§ ACTIVITY
Which lines of the listing hold the string "agent"? Copy those lines.

§ INFORMATION PROVIDED
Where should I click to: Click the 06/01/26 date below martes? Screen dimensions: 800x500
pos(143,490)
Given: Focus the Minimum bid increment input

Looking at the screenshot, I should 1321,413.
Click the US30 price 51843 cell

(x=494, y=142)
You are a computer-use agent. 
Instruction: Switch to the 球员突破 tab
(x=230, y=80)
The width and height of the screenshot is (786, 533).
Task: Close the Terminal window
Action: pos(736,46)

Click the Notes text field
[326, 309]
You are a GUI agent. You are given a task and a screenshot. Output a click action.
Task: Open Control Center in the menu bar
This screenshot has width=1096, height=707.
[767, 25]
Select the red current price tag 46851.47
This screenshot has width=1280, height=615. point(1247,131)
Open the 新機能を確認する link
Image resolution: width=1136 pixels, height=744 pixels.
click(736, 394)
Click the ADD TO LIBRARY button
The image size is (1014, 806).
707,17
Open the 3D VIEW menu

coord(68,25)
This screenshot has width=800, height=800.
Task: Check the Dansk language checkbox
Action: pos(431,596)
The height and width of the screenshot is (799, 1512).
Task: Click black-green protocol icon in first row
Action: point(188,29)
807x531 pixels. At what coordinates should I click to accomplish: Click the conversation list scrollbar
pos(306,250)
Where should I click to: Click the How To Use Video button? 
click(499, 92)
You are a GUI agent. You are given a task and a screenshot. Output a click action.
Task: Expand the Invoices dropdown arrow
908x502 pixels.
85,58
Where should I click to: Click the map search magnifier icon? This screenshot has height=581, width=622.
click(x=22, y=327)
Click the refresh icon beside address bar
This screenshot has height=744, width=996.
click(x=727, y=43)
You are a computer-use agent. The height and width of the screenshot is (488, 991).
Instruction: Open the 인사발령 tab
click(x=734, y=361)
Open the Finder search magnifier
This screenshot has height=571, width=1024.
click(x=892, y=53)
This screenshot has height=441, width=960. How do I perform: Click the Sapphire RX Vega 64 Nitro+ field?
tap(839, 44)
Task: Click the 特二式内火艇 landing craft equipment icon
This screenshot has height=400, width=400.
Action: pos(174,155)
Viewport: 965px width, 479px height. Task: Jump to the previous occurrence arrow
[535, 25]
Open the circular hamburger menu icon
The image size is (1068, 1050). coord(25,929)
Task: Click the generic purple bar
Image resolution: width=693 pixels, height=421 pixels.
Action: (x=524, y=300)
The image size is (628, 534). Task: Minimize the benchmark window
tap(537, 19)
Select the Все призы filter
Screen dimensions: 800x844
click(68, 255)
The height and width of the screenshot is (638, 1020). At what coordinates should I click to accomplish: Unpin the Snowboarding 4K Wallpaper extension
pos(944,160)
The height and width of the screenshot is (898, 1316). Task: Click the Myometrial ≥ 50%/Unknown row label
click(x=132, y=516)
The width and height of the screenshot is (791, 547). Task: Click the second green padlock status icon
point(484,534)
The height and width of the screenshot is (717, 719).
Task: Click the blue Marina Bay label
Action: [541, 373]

§ RESULT
You are a computer-use agent. 
You are a GUI agent. You are given a task and a screenshot. Output a click action.
You are a GUI agent. You are given a task and a screenshot. Output a click action.
You are a computer-use agent. The height and width of the screenshot is (488, 991).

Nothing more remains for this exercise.